Pixel coordinate grounding data:
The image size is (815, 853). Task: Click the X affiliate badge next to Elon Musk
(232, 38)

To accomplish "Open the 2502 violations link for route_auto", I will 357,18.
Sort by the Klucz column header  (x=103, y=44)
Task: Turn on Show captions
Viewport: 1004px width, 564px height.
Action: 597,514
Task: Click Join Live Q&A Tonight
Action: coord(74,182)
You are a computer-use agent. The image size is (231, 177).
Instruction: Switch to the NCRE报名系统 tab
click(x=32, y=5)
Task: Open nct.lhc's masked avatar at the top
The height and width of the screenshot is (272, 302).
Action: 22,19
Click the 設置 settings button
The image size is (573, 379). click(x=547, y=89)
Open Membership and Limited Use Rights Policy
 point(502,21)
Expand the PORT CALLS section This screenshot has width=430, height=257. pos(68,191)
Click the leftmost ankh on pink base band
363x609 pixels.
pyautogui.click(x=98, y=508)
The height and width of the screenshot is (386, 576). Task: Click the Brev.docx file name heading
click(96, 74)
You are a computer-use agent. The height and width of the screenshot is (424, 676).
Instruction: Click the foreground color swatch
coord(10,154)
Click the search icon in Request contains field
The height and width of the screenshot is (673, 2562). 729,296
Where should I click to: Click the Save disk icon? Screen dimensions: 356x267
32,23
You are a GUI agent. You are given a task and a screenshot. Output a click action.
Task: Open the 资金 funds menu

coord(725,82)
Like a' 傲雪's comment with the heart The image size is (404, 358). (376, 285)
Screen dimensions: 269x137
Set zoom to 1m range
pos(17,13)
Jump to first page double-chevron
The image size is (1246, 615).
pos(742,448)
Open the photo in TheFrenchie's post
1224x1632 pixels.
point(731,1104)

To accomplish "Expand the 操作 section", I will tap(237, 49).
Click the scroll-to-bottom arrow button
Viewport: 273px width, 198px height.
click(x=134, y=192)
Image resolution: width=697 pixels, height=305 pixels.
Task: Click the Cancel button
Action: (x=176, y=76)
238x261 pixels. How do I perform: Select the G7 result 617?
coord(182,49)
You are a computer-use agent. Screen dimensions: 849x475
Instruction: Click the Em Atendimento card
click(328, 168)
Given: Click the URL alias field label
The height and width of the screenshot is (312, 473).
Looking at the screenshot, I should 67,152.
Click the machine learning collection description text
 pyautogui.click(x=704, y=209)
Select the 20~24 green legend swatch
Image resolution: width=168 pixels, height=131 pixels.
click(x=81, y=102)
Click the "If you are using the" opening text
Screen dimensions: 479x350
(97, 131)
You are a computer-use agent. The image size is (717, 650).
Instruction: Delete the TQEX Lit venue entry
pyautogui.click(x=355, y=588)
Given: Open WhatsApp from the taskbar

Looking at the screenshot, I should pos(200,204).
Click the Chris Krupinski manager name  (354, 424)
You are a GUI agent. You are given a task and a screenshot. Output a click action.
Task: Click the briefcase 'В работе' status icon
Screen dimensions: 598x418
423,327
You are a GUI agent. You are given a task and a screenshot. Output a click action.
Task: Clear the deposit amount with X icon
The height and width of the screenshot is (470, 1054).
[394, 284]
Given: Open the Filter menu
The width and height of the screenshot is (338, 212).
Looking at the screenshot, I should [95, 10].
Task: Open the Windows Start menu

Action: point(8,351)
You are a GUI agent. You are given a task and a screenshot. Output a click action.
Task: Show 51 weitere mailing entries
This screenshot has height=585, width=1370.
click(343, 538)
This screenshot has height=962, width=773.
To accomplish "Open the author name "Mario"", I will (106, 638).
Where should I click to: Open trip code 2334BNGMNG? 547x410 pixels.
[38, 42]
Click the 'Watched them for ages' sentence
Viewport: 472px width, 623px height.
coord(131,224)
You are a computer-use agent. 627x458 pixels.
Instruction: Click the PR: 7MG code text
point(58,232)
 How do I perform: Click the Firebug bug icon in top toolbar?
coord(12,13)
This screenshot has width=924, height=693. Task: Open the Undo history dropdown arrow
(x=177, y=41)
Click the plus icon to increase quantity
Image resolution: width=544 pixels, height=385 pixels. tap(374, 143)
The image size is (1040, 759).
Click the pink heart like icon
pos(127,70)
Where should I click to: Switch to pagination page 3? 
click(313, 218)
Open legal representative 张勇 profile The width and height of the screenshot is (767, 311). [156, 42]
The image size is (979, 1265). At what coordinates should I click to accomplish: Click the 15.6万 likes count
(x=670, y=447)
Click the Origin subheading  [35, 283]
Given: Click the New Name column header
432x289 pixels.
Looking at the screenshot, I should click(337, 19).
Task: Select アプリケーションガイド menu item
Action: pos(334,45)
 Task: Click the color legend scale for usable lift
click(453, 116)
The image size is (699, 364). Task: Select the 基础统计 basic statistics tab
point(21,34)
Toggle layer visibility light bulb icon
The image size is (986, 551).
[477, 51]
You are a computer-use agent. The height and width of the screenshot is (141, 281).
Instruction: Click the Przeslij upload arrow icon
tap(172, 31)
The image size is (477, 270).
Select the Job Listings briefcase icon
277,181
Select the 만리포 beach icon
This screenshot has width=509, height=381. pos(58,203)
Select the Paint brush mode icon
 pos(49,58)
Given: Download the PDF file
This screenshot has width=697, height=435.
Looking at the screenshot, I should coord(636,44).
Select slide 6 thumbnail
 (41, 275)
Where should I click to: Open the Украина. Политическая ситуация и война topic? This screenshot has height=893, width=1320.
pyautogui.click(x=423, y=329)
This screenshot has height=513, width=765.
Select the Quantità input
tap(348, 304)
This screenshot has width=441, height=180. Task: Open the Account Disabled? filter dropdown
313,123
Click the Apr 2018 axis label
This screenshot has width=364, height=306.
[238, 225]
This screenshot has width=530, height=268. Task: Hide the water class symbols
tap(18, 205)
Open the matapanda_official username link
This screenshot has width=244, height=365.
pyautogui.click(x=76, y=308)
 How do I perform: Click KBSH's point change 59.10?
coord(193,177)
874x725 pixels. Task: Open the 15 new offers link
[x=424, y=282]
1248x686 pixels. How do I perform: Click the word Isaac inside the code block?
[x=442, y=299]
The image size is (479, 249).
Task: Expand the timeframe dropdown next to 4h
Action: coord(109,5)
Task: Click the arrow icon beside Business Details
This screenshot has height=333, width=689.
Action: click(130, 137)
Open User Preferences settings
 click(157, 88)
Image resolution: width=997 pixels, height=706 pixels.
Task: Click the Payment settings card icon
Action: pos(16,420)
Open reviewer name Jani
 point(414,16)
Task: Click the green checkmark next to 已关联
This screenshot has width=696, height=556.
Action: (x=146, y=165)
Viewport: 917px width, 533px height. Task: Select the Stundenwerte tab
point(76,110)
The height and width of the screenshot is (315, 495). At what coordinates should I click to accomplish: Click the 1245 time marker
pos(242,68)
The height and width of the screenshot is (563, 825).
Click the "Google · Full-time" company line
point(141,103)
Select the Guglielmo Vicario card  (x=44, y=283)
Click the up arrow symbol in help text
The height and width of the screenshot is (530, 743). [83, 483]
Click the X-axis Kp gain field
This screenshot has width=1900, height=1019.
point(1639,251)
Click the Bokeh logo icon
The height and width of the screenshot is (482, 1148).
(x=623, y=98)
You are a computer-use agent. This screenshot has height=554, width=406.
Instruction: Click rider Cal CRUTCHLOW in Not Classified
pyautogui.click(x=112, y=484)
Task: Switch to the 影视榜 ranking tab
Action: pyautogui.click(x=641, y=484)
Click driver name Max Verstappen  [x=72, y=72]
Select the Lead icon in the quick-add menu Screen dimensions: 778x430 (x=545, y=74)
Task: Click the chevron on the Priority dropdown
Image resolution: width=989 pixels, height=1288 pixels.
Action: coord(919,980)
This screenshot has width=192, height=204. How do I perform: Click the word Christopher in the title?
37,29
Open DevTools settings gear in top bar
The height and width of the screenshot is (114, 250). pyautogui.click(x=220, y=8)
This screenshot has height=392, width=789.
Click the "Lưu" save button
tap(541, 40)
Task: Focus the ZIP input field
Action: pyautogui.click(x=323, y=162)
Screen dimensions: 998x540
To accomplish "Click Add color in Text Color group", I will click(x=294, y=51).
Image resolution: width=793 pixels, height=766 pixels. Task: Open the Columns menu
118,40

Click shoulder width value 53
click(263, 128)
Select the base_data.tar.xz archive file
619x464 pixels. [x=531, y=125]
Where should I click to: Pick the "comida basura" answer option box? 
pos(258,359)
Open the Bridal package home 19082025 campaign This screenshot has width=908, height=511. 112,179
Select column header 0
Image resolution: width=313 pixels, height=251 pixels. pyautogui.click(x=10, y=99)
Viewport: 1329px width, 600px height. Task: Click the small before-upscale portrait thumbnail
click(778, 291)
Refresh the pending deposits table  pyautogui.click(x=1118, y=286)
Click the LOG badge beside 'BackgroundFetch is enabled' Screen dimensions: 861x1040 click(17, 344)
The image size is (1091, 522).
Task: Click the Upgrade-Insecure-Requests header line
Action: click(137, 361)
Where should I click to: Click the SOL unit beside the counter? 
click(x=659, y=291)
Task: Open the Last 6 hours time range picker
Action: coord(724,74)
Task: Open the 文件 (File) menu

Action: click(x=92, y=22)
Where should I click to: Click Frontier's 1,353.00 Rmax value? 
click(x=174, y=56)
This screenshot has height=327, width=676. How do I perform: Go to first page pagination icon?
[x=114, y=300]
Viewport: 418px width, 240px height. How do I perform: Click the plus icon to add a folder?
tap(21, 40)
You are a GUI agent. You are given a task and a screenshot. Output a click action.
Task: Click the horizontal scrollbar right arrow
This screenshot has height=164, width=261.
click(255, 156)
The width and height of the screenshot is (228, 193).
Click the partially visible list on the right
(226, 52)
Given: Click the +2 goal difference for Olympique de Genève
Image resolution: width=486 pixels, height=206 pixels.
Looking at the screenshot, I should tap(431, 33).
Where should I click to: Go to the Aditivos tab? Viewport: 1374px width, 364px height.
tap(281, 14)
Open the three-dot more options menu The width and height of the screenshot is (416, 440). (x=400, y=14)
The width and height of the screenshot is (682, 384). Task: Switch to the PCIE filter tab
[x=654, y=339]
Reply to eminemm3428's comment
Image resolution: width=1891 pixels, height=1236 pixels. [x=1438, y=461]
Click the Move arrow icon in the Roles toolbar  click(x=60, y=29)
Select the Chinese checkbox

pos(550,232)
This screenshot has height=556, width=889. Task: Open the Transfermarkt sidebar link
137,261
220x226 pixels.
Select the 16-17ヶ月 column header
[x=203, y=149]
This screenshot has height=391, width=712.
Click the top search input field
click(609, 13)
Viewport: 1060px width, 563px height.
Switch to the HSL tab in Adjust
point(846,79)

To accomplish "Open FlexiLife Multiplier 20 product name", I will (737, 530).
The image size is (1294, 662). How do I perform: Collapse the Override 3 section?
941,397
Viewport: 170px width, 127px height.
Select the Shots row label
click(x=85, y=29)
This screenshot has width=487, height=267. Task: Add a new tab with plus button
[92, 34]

### What you will do
Scan the records above for the lines holding "This screenshot has height=513, width=765." and "Task: Click the arrow". Transcribe those two and every line between them word for word, and no others.

### Written response
This screenshot has height=513, width=765.
Select the Quantità input
tap(348, 304)
This screenshot has width=441, height=180. Task: Open the Account Disabled? filter dropdown
313,123
Click the Apr 2018 axis label
This screenshot has width=364, height=306.
[238, 225]
This screenshot has width=530, height=268. Task: Hide the water class symbols
tap(18, 205)
Open the matapanda_official username link
This screenshot has width=244, height=365.
pyautogui.click(x=76, y=308)
 How do I perform: Click KBSH's point change 59.10?
coord(193,177)
874x725 pixels. Task: Open the 15 new offers link
[x=424, y=282]
1248x686 pixels. How do I perform: Click the word Isaac inside the code block?
[x=442, y=299]
The image size is (479, 249).
Task: Expand the timeframe dropdown next to 4h
Action: coord(109,5)
Task: Click the arrow icon beside Business Details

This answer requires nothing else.